In the forum post about OpenStack segfaults on ESXi, which clock source did the vSphere VMs switch to from tsc?

--- DOCUMENT SECTION ---

I am running OpenStack Newton as HA deployment on Ubuntu 16.04 vSphere VMs in conjuntion with a Ceph Storage (Jewel). The deployment comprises:
Everything is up and running. There are no configuration issues known regarding the OpenStack environment. The same setup is working properly on "real" hardware-based machines.
Unfortunately, I am confronted with segfaults occasionally occurring at startup of my OpenStack VMs (tested with Ubuntu 14.04/16.04). These segfaults appear randomly in different Ubuntu services, unforeseeable where and when. Theses faults are definitely not software-related and appear only when OpenStack VMs are configured with more than 1 vCPU. The probability to create a broken OpenStack VM rises with the vCPU count which means segfaults occur more frequently in an OpenStack VM with 4 vCPUs than in one VM with only 2 vCPUs configured and never happen in VMs with only 1 vCPU. I was able to spawn and destroy 500 VMs successfully in series using only 1 vCPU.
ESX/ESXi-Version: VMware ESXi, 6.0.0, 3825889
I am using KVM/QEMU as hypervisor on my compute nodes, so there must be a problem when running KVM on ESXi-based nodes. Hardware virtualization support is activated for my vSphere VMs:
$ egrep -c '(vmx|svm)' /proc/cpuinfo
INFO: /dev/kvm exists
KVM acceleration can be used
I have also tested using a different clock source for my vSphere VMs and switched from tsc to acpi_pm, but the issue is still occurring when more than 1 vCPU is configured in my OpenStack VMs. All OpenStack guest VMs use kvm-clock as clock source.
The problem must be related with ESXi, because KVM on real hardware works without any issues independently of how many vCPUs are configured for an OpenStack VM.
Any hints what to do?

--- SOURCE DATA ---

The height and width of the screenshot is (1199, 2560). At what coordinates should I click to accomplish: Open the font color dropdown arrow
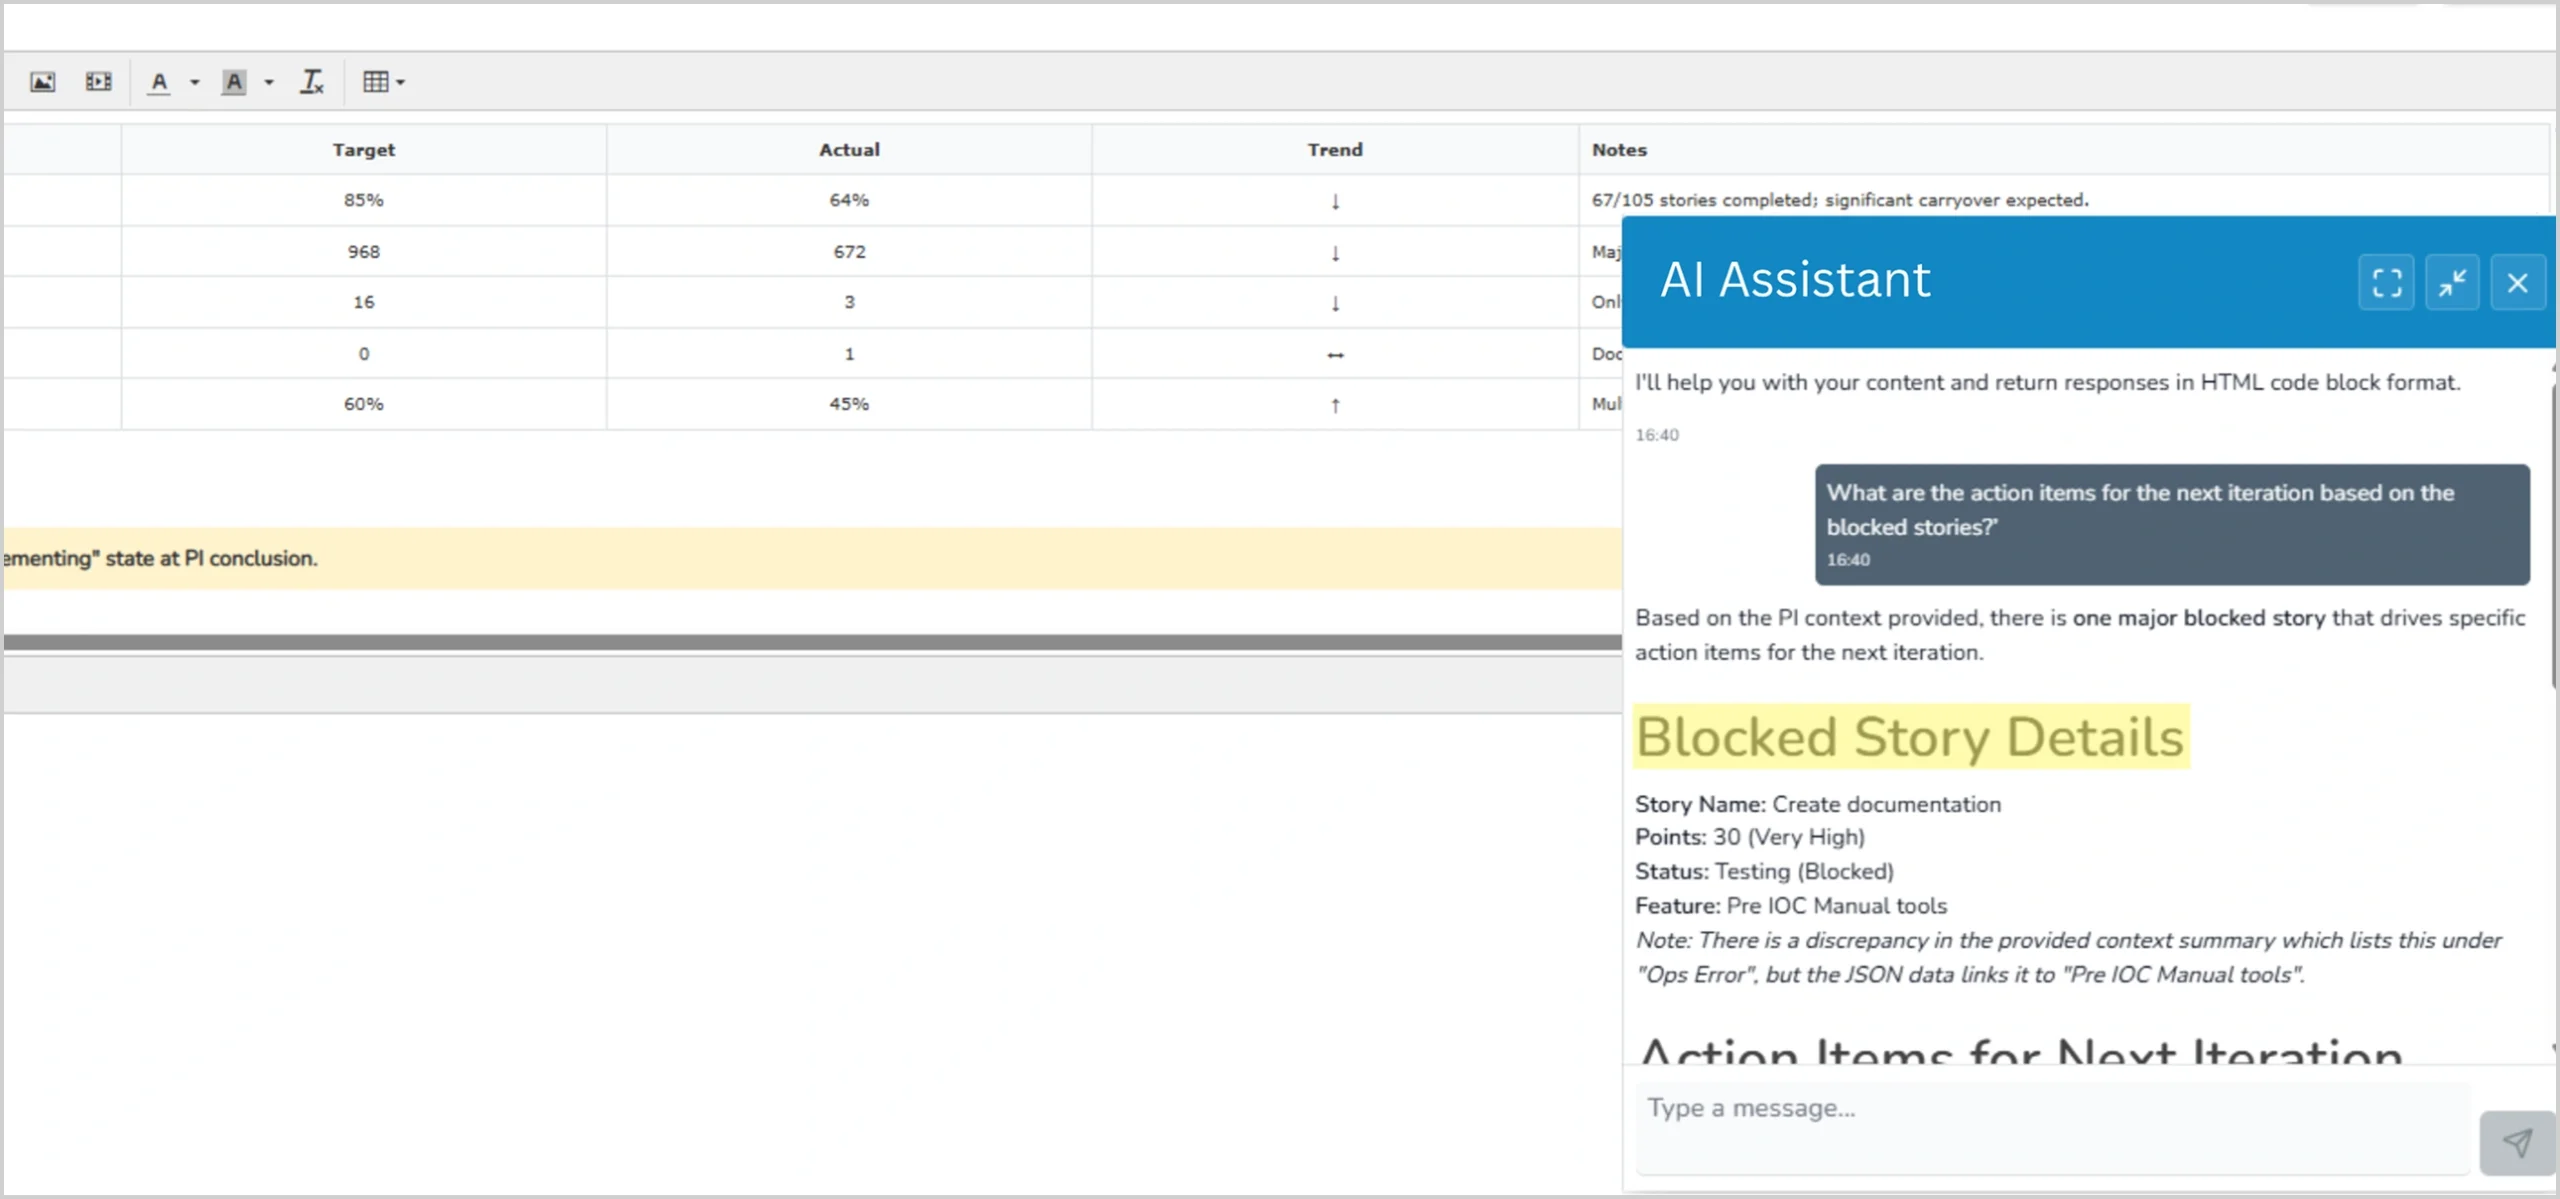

---

» EXPECTED OUTPUT:
acpi_pm